Free agent
- Pitcher
- Born: January 24, 2001 (age 25) San Juan de Urabá, Colombia
- Bats: RightThrows: Right

Medals
Men's baseball
Representing Colombia
Pan American Games
| Gold medal – first place | 2023 Santiago | Team |
Junior Pan American Games
| Gold medal – first place | 2021 Cali-Valle | Team |

= Ruben Galindo =

Colombian baseball player (born 2001)

Ruben Antonio Galindo Naar (born January 24, 2001) is a Colombian professional baseball pitcher who is a free agent.

==Professional career==
Galindo signed with the San Diego Padres on July 2, 2019. He did not play in a game in 2020 due to the cancellation of the minor league season because of the COVID-19 pandemic. Galindo made his professional debut in 2021 with the Single-A Lake Elsinore Storm. He returned to Lake Elsinore the following season, posting a 5-3 record and 5.67 ERA with 77 strikeouts across 31 appearances (including five starts).

Galindo split the 2023 season between the Single-A Lake Elsinore Storm and High-A Fort Wayne TinCaps, accumulating a 2-3 record and 3.19 ERA with 63 strikeouts and six saves across 37 total appearances. Returning to Fort Wayne in 2024, he recorded a 3.09 ERA with 25 strikeouts in 23 1/3 innings pitched across 13 games (including one start).

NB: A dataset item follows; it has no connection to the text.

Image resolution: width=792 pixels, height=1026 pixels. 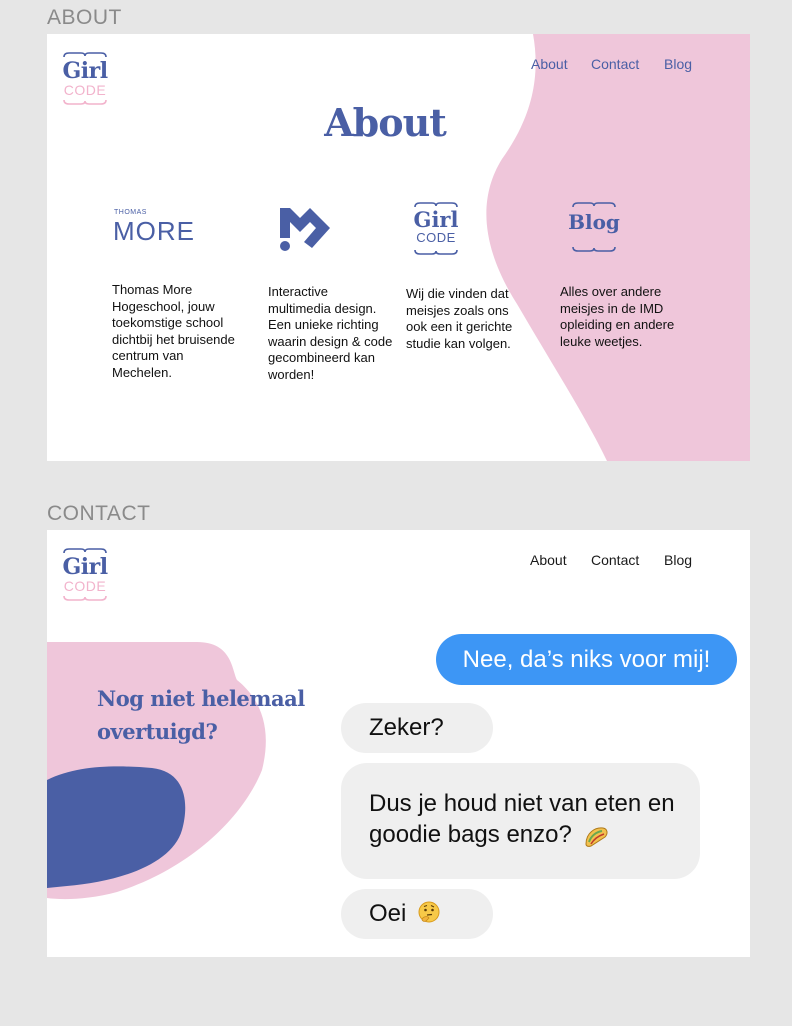 I want to click on contact-heading: Nog niet helemaal overtuigd?, so click(x=201, y=715).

Galindo split the 2025 campaign between Fort Wayne and the rookie-level Arizona Complex League Padres. In 25 appearances (two starts) for the two affiliates, he posted a cumulative 1-3 record and 7.36 ERA with 35 strikeouts and one save. On March 17, 2026, Galindo was released by the Padres organization.

==International career==
Galindo represented the Colombia national baseball team in the 2023 World Baseball Classic, pitching in Colombia's games against Great Britain and the United States. Galindo was part of the Colombia squad that won the gold medal at the 2023 Pan American Games in October 2023.